Like many students, I unfortunately get most of my news diet from social media, mainly Twitter. Of the 21 fellow students in the University Honors Program I contacted, 13 said the most common way they got their news was social media.

“A lot of the times, Twitter is where I get most of my information,” said freshman communications major Yazmine Ocampo. “Whenever people find out things, I think it’s usually through Twitter.”

On one hand, the advent of social media as a news source can help deliver important information at the fastest speed possible, and the reports from every-day people at the site of a protest or parade bring first-person accounts center-stage without the need for a national platform.

Unfortunately, a reliance on social media as most of our news diet has more than enough downsides.

As the Washington Post highlights, the business of journalism isn’t just making sure people click on eye-catching articles, it’s sharing articles writers know people will like. Shareable articles, ones ripe for spreading on social media with quippy headlines and attractive topics, can draw more media traffic from demographics that will consistently share a site’s content.

That can give way to explicitly catering to those audiences on social media rather than reporting what needs to be said. This explains why fake news thrives online — fake news is absurdly shareable.

“Sometimes it needs to be spread, especially if it’s something really important,” said Ocampo. “But I guess it could be a bad thing because your instinct is to just retweet it rather than talk about the issue.”

These shareable issues can often blur the line for readers trying to understand if an article is an analysis/opinion piece or a news story, and can lead to people consuming only one or two sources that satisfy their own biases.

“I like to think I can [tell the difference]!” said freshman electrical engineering and computer science major Ian Green, “But I think most people say that and can’t.”

Legitimate subscription-based news sources like The New York Times and Chicago Tribune are being mislabeled as fake in favor of advertising share-based news sources like The Daily Wire and The Daily Caller, which can fall into a habit of making blatantly false stories to satisfy their consumers.

This is before mentioning the massive economic hardships newspapers have gone through as a result of social media, essentially delivering the news for free, with total revenue for U.S. newspapers going from around $55 trillion in 2007 to an estimated $27 trillion in 2017. Reliable news cannot survive in this environment.

So, what can a student at LMU do to end a poor news diet?

The best and most effective way to end a reliance on clickbait would be to purchase a subscription to a local and/or national newspaper publication you trust to fact-check information and correct mistakes.
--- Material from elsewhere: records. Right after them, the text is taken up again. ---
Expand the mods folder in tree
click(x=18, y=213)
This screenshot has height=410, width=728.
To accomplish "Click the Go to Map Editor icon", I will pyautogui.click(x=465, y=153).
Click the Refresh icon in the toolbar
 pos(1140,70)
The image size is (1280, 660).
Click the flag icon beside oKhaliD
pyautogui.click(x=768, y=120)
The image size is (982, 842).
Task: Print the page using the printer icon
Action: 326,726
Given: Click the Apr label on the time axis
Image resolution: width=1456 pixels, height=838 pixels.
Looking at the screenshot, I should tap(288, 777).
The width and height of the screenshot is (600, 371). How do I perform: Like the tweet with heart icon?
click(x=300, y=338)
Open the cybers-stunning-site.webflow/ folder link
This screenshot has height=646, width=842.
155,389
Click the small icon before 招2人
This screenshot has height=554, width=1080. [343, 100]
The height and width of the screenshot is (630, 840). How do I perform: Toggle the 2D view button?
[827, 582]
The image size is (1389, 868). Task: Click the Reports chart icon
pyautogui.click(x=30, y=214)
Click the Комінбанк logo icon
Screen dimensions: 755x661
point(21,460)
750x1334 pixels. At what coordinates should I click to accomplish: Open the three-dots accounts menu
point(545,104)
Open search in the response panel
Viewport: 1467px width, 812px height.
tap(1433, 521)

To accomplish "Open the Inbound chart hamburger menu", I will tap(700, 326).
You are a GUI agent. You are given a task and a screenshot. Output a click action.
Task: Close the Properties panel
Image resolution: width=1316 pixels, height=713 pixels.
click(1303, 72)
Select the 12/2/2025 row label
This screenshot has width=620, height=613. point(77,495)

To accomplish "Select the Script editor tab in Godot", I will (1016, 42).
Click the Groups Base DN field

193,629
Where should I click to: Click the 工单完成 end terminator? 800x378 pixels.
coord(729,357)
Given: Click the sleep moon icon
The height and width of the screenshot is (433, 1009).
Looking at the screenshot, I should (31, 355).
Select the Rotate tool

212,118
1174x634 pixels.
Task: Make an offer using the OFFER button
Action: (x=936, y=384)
Not only are you making a conscious decision as a consumer to support more trust-worthy media, but you’re also being able to engage with topics on a more comprehensive level than you would with those with 280 characters.

Try to read or subscribe to a source with a different point of view than your own, if only to see what the other side is arguing, but also be free to keep your own opinions and try not to fall into an extremist wormhole just on the other side. Just because you’re reading National Affairs or The Nation does not mean you have to now start tweeting out Breitbart or Natural News articles.

Take advantage of resources on campus like the Hannon Library to better improve your network of sources from the 24/7 news cycle with archives and research preserved for the betterment of education. Look into opportunities the library holds like the recent Wikipedia edit-a-thon to improve sourcing and representation for one of the most important resources of the modern age.

Lastly, be sure to read the meat of an article before you share it with everyone you know. A headline is for your attention, not for reading.